The Importance Of Seeing The Whole Picture
The NETTTS school here in Pawtucket, RI offers both Commercial Driver’s License and HVACR Technician career training, so as one of the HVAC Instructors I recently got a phone call about one of the buildings on campus having trouble with their air-conditioning. My students in the HVAC-R program were excited to test their new skills out and tripped over each other to get a piece of the action. We walked over to the other building and quickly discovered that the condenser fan was not moving, and the compressor was piping hot. AHH we thought, That must be it.
After installing the new condenser fan motor, we started the unit and were on our way….until the phone rang. Still no cooling. The class again rushed over to play hero. Everything seemed to be running, but the air from the supply vents was the same as the air entering the return. It was time to hook up our manifolds! And when we did, imagine our surprise when we had no pressure difference. The compressor was running but not compressing the refrigerant. Knowing that the unit had a reciprocating compressor, we made a guess that the connecting rods had broken from the crankshaft and the motor was still turning. The unit looked like it was going to be replaced soon anyway so we installed a new condensing unit the next day, Case closed, right?
A few weeks later someone noticed the suction line on the new condenser was all iced up. What was going on?

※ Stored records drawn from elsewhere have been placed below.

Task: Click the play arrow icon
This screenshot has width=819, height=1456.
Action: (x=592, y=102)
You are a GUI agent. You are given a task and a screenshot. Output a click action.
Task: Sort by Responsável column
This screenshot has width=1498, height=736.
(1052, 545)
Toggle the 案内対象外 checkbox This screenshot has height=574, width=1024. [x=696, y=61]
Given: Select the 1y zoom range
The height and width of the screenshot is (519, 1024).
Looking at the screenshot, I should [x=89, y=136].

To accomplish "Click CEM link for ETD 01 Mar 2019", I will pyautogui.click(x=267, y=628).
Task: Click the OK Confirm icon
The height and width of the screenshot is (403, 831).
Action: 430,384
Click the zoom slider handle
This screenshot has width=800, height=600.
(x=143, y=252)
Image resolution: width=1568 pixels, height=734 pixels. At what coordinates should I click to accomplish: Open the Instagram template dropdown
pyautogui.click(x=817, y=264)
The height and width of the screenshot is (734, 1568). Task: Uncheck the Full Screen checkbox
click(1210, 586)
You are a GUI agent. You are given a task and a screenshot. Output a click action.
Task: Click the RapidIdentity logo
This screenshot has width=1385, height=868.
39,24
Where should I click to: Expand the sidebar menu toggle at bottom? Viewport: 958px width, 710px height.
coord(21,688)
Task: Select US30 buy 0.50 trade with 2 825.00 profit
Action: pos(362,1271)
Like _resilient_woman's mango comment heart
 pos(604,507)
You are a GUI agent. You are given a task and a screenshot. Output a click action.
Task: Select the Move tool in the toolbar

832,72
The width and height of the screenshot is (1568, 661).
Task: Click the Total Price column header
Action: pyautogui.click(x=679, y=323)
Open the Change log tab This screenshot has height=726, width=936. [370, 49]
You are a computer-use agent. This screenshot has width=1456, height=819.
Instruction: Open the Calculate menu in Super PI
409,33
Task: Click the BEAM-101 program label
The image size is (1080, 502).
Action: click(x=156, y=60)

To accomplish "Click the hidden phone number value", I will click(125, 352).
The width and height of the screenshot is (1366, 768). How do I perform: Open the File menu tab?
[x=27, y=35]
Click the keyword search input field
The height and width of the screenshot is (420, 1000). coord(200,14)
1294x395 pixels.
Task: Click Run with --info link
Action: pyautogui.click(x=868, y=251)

Again, the students and I all rushed over to the other building and when we threw our gauges on, it seemed like it was low on refrigerant. We knew we didn’t have a leak as we pressure tested and drew a vacuum of under 500 microns. When we charged the unit our pressures and superheat were dead on. What could be the issue? The filter! Onward to the filter! As we pulled the filter out we could clearly see we had forgotten to check it when we installed the new condenser.
And then a thought came to me. I have replaced a few older air conditioning systems recently and one of the things that struck me was how dirty the evaporators were. They seem to have all had a film of hair and dust on the intake side of the coil. It didn’t matter that the units were owned by one owner families, and that they were religious about the cleanliness of their homes, and fanatics about changing their filters. In each case I found the same thing. Taking this thought and sharing it with my HVAC students, we thought it would be best to examine the evaporator coil, just to make sure! And what do you think we found? Dirty coils.
After we cleaned the coil, and replaced the filter, the pressures stabilized to a more acceptable range. It was a great experience for the heating and cooling students at our HVAC School. It also suggests that hindsight is a great lens for seeing the whole picture.